Goddess Daye combines neo-soul with hip-hop and
Gospel roots to deliver original sound
EAST ORANGE, NJ – Goddess Daye is a musician whose artistry is wide and diverse. A singer who knows how to rap and express herself through poetry, Goddess Daye is one of those one-of-a- kind artists who sets the tone for a generation and whose voice inspires change in the lives of people worldwide.
Her new EP, “Ear Therapy,” is a testament to the power of her words and music. A mixture of neo-soul, hip-hop and Gospel, the project incorporates a little bit of every influence from her life – from relationships to faith to cultural and societal issues.
“I want to step out of the box of what’s being heard in the now and focus on what’s deeper,” she said of the EP. “A lot of our music today only goes on the surface, but to go deeper than the surface always touches home. I’ve found that there are different types of copying through life, and for most people the ear and our sense of hearing is one of the first steps toward helping with a therapeutic way of coping with life. Combining music with that healing ‘Ear Therapy’ makes sense to me.”
The project will feature eight songs and is available for download across all digital distribution sites. The first single from the EP is a song called “Stand Up,” featuring Billboard P. The song was written and performed by Goddess Daye and produced by Young Roc – with a music video for the single directed by Bill Workz. The song is one that she says is about “standing up for what you feel is right and what you believe in and not standing still.”
“Walk for what you feel it’s right,” she said, “whether that’s poverty and doing something about it, or really anything that involved taking a stand in a positive way. This song examines that idea through a mixture of a lot of genres – neo-soul, spoken word … I even do a little scatting in there. It’s like old-school scat mixed with a new-school feel. And there’s some hip- hop in there. I would compare it to Jill Scott and the way she scats, with some Lauryn Hill on the vibe of it, and a little bit of Queen Latifa on the message.”

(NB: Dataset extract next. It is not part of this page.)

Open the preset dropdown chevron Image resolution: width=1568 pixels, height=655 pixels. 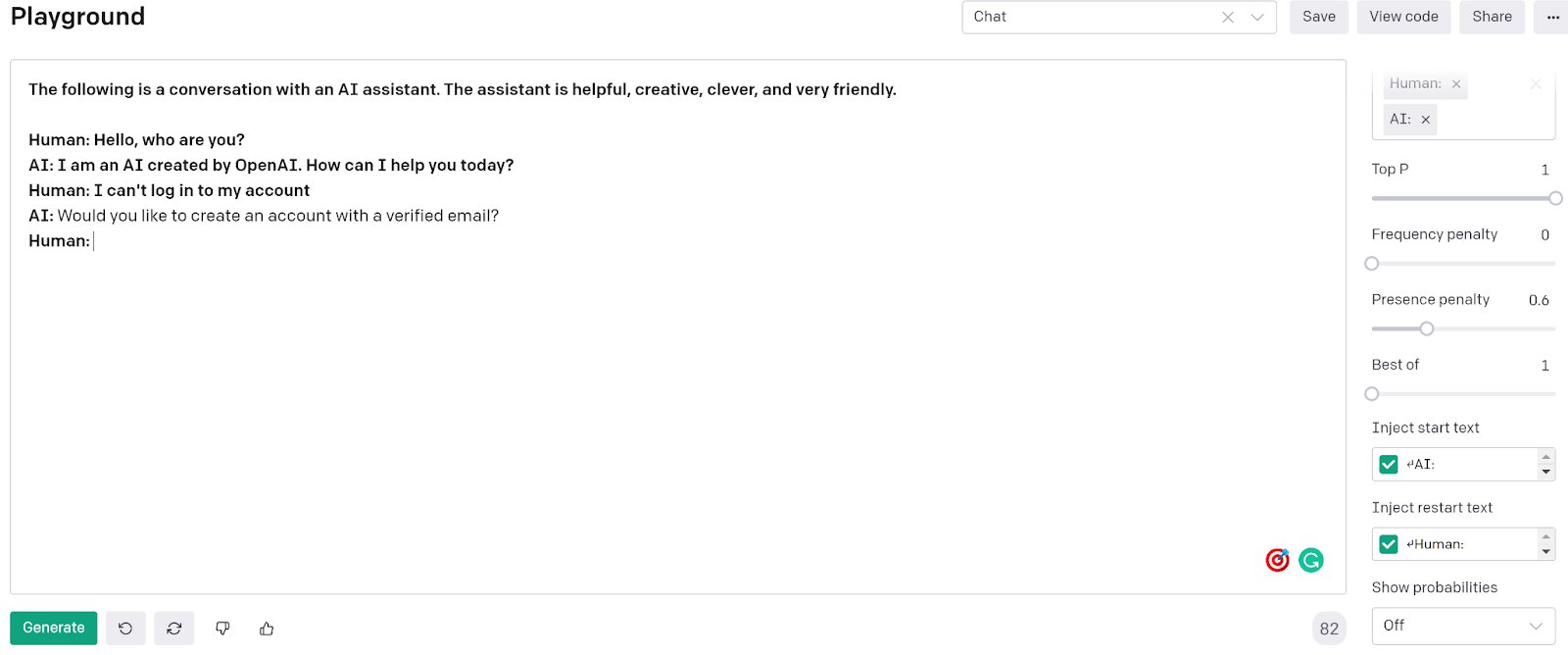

Goddess Daye elaborated on the message of the song, saying it’s based on the oft-overlooked “poisons” of society and how too many people shrug those things off without doing anything about them. The music video, for instance, highlights the problem of poverty in the U.S., and how apathetic many people are in their view of the issue.
At the end of the day this single, like all of her music, is something that she hopes connects with a wide range of people and inspires them in ways they may have never considered before.
“I just want them to get it,” she said. “Everybody goes through bad things, and music is the way to get through those times, in my experience. No matter what bad situation you’re going through, if you listen to a word or two I say – or a beat or frequency – and it helps, then I’m happy. I always go off a vibe when I create music, and I hope five-to- 10 years from now the vibe I set sticks.”